_Given records_
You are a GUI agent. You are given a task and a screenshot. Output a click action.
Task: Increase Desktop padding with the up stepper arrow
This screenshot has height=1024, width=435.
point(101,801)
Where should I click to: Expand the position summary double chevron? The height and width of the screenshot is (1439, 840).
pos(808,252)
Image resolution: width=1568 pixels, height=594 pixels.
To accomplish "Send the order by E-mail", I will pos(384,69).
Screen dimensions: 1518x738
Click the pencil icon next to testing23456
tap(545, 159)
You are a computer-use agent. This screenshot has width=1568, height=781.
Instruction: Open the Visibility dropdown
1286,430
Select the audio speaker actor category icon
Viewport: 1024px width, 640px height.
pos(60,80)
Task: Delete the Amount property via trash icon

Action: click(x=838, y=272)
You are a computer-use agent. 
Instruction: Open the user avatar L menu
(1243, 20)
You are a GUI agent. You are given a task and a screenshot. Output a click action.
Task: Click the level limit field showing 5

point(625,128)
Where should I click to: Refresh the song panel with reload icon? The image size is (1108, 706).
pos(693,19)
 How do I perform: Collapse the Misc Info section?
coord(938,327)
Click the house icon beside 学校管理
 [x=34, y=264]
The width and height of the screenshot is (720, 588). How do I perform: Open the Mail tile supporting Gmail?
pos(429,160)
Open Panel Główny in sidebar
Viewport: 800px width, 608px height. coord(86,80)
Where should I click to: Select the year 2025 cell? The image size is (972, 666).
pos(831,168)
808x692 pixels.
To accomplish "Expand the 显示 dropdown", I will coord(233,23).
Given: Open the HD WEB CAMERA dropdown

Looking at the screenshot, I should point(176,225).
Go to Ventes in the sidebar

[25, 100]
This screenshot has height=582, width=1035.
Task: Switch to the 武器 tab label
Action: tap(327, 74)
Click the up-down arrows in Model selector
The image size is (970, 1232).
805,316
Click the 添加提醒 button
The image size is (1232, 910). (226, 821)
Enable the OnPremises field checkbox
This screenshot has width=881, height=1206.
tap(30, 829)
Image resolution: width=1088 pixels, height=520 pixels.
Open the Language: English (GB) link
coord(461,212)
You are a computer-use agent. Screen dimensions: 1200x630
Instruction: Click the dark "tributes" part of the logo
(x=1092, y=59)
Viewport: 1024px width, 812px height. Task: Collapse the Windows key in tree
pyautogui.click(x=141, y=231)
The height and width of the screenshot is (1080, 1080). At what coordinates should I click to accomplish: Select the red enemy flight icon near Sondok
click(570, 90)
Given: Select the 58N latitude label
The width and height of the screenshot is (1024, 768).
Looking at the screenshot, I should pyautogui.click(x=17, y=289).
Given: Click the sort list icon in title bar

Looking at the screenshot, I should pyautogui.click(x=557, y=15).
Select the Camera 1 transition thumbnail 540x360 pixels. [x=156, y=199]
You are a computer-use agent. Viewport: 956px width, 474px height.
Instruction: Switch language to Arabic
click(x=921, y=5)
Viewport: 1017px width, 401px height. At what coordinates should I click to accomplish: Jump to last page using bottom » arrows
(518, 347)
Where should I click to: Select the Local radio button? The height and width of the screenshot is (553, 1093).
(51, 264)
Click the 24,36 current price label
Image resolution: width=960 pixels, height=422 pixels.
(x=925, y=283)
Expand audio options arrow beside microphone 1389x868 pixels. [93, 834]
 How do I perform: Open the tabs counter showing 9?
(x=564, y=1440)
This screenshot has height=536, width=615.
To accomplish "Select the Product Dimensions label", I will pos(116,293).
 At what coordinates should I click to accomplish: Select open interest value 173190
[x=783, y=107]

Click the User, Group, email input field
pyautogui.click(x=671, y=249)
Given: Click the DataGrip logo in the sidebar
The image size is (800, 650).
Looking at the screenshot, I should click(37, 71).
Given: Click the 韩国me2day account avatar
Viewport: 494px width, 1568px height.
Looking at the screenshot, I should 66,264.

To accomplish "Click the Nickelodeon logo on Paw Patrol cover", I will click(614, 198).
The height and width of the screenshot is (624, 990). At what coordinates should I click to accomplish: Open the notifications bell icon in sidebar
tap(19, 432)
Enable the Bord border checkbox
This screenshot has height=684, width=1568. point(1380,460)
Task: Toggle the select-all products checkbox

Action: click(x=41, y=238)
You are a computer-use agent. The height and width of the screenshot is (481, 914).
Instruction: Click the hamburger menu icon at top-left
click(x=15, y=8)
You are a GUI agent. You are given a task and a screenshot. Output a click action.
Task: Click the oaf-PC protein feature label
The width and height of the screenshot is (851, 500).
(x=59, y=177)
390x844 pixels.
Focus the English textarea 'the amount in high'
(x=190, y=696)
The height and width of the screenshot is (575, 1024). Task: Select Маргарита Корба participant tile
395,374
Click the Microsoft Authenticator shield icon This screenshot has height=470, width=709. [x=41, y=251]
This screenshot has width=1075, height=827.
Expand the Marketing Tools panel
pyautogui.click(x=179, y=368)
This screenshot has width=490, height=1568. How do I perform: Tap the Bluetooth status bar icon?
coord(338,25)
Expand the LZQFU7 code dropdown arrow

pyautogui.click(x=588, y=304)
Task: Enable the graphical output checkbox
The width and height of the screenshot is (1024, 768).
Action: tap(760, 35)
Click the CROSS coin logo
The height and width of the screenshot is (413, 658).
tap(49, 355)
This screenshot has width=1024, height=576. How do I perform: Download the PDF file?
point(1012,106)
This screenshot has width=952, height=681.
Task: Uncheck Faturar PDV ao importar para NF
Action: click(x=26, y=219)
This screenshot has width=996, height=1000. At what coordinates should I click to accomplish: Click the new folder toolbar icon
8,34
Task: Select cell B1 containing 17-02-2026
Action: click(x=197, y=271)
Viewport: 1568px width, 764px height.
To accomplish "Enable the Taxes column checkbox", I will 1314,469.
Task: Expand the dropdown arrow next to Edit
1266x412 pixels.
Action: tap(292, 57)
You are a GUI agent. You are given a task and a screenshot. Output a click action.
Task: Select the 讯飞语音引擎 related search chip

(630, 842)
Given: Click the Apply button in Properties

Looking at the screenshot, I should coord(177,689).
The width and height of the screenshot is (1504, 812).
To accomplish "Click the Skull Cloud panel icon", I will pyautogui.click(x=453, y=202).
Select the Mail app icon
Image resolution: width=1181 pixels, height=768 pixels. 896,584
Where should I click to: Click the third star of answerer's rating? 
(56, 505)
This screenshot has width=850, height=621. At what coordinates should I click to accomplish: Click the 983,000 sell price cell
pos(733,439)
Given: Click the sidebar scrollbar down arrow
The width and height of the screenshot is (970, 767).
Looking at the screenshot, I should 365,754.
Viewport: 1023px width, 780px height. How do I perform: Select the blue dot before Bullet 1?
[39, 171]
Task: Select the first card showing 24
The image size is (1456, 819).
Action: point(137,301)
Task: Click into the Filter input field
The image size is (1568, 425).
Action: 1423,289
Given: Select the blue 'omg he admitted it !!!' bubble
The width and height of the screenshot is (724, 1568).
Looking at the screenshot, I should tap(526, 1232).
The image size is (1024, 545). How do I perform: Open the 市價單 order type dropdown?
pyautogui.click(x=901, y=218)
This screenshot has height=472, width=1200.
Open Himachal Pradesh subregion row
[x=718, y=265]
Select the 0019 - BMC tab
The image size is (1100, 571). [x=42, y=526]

_What you have to do_
Say how many lines in the entries include the string "audio", and write nothing besides that number.

_Written reply_
2